Jiman mengaku ia dan puluhan nelayan masih berupaya bertahan hidup dengan mengkonsumsi makanan seadanya.
Terdengar suara Jiman seperti orang lemas, ia mengaku saat ini hanya bisa mengkonsumsi daun singkong karena stok makanan sudah habis.
"Saya makan daun ubi (singkong), yang lain juga sama, soalnya kan ubinya tadi sudah habis, air bersih ada sisa sedikit, kita pakai sedikit-sedikit," ujar Jiman via telepon kepada Tribun.
Jiman menjelaskan, ia bersama tiga orang rekannya memilih mengamankan diri di area ujung jembatan yang terbuat dari beton seperti lapang.
"Kita kelaparan di sini, saya bertahan kan di ujung jembatan ada kaya lapangan, saya diam di situ," ucap Jiman.
Sampai kemarin sore, Jiman mengatakan, belum ada tim SAR yang datang ke ujung jembatan karena kondisi gelombang yang masih tinggi.
"Kita butuh makanan, gelombang masih tinggi, jadi belum ada yang bisa ke tengah. Ingin segera dievakuasi ke darat, (di sini, red) kita berupaya seadanya agar bisa bertahan," ucap Jiman.
Makan Dua Suap
Nurjanah (45) warga Kampung Babakan Sirnasari, Desa Wangunjaya, Kecamatan Agrabinta, Cianjur, hanya bisa pasrah menunggu suami dan anaknya yang turut terjebak gelombang tinggi.
Ihin dan Ijal, suami dan anak Nurjanah masih berada di ujung jembatan yang terputus akibat dihantam gelombang tinggi.
Nurjanah mengatakan, suami dan anaknya pamit dari rumah untuk mancing di jembatan dermaga bekas tambang pasir besi tersebut, Selasa (15/10/2024) sore.
Sekira pukul 03.00 WIB, Rabu (16/10/2024) dini hari, Nurjanah mendapatkan kabar dari suaminya bahwa di lokasi terjadi gelombang pasang.
"Kemarin sore dia pamit mau mancing ke dermaga, udah kebiasaannya dia sering mancing, sekarang terjebak bersama rekan-rekannya di dermaga sana.
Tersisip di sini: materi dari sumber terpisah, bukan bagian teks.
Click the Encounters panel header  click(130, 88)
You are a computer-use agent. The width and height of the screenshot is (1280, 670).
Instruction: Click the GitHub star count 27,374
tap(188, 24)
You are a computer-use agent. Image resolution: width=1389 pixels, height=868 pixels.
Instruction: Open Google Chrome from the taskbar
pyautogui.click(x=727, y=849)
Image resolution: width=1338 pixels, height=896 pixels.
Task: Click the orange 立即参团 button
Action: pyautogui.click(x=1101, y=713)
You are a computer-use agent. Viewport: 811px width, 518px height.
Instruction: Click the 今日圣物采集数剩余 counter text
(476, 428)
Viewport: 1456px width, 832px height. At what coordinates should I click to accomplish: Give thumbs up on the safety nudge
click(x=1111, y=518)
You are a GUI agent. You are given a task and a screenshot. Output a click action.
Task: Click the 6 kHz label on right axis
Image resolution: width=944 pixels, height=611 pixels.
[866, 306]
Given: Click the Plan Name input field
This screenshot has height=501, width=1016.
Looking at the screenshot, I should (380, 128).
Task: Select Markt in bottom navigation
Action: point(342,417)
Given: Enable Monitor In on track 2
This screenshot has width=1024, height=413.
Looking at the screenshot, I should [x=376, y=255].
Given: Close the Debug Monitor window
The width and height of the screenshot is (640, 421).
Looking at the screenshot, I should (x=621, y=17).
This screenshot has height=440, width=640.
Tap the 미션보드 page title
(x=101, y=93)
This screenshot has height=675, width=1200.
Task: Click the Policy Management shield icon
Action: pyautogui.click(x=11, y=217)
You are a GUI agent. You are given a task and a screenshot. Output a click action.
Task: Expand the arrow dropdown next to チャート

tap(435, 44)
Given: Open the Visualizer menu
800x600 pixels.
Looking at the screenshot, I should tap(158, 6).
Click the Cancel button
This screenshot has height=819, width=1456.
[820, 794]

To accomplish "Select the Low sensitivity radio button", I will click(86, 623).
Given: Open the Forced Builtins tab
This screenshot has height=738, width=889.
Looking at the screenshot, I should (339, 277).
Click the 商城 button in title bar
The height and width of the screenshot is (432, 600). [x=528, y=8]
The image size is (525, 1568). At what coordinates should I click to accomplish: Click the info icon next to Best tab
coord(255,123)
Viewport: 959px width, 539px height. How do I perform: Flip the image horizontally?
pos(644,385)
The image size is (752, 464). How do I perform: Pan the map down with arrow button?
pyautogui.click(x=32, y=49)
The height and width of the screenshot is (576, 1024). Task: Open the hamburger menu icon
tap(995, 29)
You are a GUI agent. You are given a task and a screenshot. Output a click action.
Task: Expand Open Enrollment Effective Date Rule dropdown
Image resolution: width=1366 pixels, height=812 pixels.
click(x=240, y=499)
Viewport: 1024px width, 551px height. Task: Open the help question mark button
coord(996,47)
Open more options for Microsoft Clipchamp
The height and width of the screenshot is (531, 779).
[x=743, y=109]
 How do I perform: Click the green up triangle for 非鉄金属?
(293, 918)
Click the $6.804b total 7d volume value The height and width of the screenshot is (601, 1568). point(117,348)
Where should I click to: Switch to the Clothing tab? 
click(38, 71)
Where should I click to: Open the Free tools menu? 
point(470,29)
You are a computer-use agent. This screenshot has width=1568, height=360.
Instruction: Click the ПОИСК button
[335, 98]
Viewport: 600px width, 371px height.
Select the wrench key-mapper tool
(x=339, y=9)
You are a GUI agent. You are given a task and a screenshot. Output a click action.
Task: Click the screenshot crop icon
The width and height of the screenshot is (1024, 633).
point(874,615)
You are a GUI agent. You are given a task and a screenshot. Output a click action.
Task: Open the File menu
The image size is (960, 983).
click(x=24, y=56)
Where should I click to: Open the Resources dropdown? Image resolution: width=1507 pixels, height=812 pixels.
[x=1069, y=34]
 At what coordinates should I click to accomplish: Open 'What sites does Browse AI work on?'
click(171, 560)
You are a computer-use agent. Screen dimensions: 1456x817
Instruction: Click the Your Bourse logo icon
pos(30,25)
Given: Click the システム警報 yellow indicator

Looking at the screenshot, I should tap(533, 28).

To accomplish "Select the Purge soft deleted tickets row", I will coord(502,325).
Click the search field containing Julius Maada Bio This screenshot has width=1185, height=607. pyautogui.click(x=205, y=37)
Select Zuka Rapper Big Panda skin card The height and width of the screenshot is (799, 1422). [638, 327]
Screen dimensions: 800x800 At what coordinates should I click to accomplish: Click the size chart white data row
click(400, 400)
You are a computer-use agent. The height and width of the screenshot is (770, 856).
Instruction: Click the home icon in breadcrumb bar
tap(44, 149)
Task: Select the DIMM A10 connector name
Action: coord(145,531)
Saya telepon semalam jam 3 itu katanya airnya udah naik, mau pulang katanya gak bisa, kejebak mah, katanya gitu," ujar Nurjanah, kemarin.
Nurjanah mengatakan, suami dan anaknya bersama puluhan nelayan lain saat ini kelaparan di ujung jembatan yang terputus tersebut.